Kepala Badan POM Penny K. Lukito menegaskan, penggunaan Ivermectin untuk indikasi Covid-19 hanya digunakan dalam kerangka uji klinik. Pihaknya selalu menjaga agar mutu obat terjamin sepanjang product life cycle dengan memastikan mutu sebelum dan sesudah beredar melalui pemenuhan cara pembuatan obat yang baik (CPOB) oleh industri farmasi dan cara distribusi obat yang baik (CDOB) oleh distributor, termasuk di sarana pelayanan kefarmasian.

”Pengawalan Badan POM terhadap jaminan mutu obat dilakukan melalui pengawasan ke fasilitas produksi dan distribusi untuk memastikan kepatuhan terhadap CPOB dan CDOB. Jika didapatkan ketidaksesuaian terhadap ketentuan CPOB dan CDOB pada mutu produk dan dapat membahayakan masyarakat, dapat dikenakan sanksi-sanksi kepada pelaku usaha sesuai peraturan perundang-undangan,” ujar Penny dalam keterangannya pada, Sabtu (3/7/2021).
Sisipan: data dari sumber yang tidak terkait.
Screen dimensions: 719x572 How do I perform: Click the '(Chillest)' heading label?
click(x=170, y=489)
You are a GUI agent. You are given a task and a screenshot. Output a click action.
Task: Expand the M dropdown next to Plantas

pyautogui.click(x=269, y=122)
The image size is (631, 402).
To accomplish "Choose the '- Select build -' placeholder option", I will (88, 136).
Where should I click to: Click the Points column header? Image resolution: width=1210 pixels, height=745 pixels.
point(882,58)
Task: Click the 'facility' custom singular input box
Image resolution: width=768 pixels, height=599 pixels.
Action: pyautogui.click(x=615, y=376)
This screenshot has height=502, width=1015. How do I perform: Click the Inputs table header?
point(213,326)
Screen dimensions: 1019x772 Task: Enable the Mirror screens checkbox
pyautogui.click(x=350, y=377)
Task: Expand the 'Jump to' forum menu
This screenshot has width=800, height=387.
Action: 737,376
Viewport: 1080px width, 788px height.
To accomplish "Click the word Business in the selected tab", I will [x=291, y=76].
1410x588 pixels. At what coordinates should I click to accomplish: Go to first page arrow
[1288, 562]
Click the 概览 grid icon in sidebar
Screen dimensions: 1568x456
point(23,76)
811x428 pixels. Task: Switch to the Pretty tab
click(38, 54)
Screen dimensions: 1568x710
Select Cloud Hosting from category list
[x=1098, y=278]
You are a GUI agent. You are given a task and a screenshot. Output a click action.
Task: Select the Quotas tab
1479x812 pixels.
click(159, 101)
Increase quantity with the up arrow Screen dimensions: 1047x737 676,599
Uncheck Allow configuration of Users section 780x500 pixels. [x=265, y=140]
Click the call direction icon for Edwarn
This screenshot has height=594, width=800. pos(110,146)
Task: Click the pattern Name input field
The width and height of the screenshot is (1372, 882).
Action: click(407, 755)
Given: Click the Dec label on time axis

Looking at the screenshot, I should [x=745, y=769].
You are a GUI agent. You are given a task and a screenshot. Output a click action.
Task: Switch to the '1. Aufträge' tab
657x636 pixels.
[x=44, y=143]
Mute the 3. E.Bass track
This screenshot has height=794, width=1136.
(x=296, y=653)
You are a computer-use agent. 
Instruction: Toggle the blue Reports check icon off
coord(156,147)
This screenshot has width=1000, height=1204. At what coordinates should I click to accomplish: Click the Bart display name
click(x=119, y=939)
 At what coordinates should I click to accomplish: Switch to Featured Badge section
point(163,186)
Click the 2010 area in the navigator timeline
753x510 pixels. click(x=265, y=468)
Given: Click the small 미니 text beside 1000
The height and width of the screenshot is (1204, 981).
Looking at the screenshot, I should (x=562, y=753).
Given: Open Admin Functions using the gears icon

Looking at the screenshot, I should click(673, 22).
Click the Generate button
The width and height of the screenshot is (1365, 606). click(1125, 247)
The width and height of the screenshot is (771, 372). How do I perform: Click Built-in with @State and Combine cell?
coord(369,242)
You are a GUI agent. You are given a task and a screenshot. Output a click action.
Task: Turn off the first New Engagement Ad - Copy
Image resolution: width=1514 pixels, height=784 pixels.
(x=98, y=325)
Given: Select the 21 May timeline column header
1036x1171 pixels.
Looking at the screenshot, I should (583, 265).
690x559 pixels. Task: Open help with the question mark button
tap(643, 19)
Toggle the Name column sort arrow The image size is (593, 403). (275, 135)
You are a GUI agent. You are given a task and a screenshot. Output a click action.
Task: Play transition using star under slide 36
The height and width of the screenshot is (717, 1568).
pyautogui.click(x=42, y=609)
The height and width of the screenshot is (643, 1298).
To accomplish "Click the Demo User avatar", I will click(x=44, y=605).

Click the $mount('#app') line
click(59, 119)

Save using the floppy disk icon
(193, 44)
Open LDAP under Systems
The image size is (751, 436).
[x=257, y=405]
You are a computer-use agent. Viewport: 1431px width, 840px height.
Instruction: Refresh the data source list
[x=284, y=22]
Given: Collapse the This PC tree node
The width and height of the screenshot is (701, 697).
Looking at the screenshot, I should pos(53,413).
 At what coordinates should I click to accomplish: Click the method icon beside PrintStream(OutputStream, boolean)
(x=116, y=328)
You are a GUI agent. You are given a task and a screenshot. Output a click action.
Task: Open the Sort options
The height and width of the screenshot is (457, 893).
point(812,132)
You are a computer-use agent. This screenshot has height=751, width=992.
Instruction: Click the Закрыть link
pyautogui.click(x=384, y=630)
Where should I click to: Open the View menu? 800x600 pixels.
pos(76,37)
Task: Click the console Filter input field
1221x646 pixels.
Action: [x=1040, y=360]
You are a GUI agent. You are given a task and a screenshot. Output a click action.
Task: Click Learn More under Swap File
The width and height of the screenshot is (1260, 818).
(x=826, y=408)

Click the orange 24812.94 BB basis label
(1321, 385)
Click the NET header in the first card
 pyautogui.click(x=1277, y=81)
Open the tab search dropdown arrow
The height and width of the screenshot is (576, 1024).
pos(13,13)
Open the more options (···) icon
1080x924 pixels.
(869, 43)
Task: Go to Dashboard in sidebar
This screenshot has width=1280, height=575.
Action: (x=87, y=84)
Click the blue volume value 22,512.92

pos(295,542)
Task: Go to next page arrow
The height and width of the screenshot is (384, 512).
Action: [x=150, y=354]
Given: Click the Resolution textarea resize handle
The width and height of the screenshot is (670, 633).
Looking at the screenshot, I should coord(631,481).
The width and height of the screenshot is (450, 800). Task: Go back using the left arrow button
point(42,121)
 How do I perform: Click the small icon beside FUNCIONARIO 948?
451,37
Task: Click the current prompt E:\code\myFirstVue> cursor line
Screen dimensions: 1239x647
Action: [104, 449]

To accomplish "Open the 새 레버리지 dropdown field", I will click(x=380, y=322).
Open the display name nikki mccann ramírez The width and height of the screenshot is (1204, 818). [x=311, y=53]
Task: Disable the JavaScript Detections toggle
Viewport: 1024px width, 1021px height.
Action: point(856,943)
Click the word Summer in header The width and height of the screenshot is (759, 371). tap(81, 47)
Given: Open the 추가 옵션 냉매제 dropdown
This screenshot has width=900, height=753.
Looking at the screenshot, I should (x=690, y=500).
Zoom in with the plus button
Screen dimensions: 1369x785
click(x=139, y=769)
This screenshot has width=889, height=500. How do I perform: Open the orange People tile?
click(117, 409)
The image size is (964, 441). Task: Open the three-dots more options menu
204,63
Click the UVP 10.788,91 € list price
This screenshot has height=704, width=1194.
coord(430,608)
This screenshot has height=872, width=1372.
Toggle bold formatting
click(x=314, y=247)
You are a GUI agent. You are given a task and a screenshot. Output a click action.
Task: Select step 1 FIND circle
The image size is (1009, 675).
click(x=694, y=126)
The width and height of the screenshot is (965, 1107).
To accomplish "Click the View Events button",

Selain itu, pengawasan juga dilakukan terhadap kegiatan pembuatan Ivermectin produksi PT Harsen dengan nama dagang Ivermax 12. Dari hasil pengawasan, Badan POM menemukan obat tersebut diproduksi dan didistribusikan dengan tidak memperhatikan aspek CPOB dan CDOB.

Beberapa aspek yang tidak memenuhi ketentuan, antara lain menggunakan bahan baku Ivermectin tidak melalui jalur resmi, mendistribusikan obat Ivermax 12 tidak dalam kemasan siap edar, mendistribusikan obat Ivermax 12 tidak melalui jalur distribusi resmi.

Kemudian, mencantumkan masa kedaluwarsa Ivermax 12 tidak sesuai dengan yang telah disetujui Badan POM. Seharusnya 12 bulan setelah tanggal produksi namun dicantumkan 2 tahun setelah tanggal produksi.

Selanjutnya, mengedarkan obat yang belum dilakukan pemastian mutu dari produk. Melakukan promosi yang tidak sesuai ketentuan yaitu tidak objektif, tidak lengkap, dan menyesatkan. Sebagai contoh, iklan obat Ivermectin yang mencantumkan indikasi untuk pengobatan Covid-19 dapat menyesatkan masyarakat karena belum ada uji klinis dan belum ada persetujuan dari Badan POM untuk indikasi tersebut.

”Badan POM mengedepankan pembinaan kepada industri farmasi dalam memenuhi ketentuan CPOB dan CDOB, dengan melakukan inspeksi dan meminta industri farmasi melakukan perbaikan terhadap temuan-temuan ketidaksesuaian dengan standar,” tutur Penny.

Namun, jika pembinaan yang dilakukan Badan POM itu tidak dipatuhi, akan dilakukan peringatan keras berupa penghentian sementara produksi sampai kepada pencabutan Izin edar. PT Harsen maupun industri farmasi yang melanggar ketentuan dalam proses produksi maupun distribusi dapat dikenakan sanksi berupa sanksi administratif sampai dengan sanksi pidana.

”Sanksi yang diberikan saat ini kepada PT Harsen berupa penghentian sementara kegiatan produksi dan penarikan produk Ivermax 12 dari peredaran,” tegas Penny.

Badan POM akan terus memantau pelaksanaan dan menindaklanjuti hasil uji klinik, serta melakukan update informasi terkait penggunaan obat Ivermectin untuk pengobatan Covid-19 melalui komunikasi dengan WHO dan badan otoritas obat negara lain.

Selain itu, Kepala Badan POM juga mengimbau agar masyarakat bijak, pintar, dan hati-hati dalam mengonsumsi obat-obatan yang akan digunakan dalam pengobatan Covid-19. ”Promosi obat keras hanya diperbolehkan melalui media kesehatan. Masyarakat juga harus memahami bahwa obat keras harus diperoleh dengan resep dokter, yang didapatkan melalui konsultasi kepada dokter baik secara langsung maupun melalui telemedicine. Pembelian obat keras harus dilakukan di sarana pelayanan kefarmasian yang memenuhi kaidah CDOB dan diserahkan apoteker sesuai dengan ketentuan,” ujar Penny.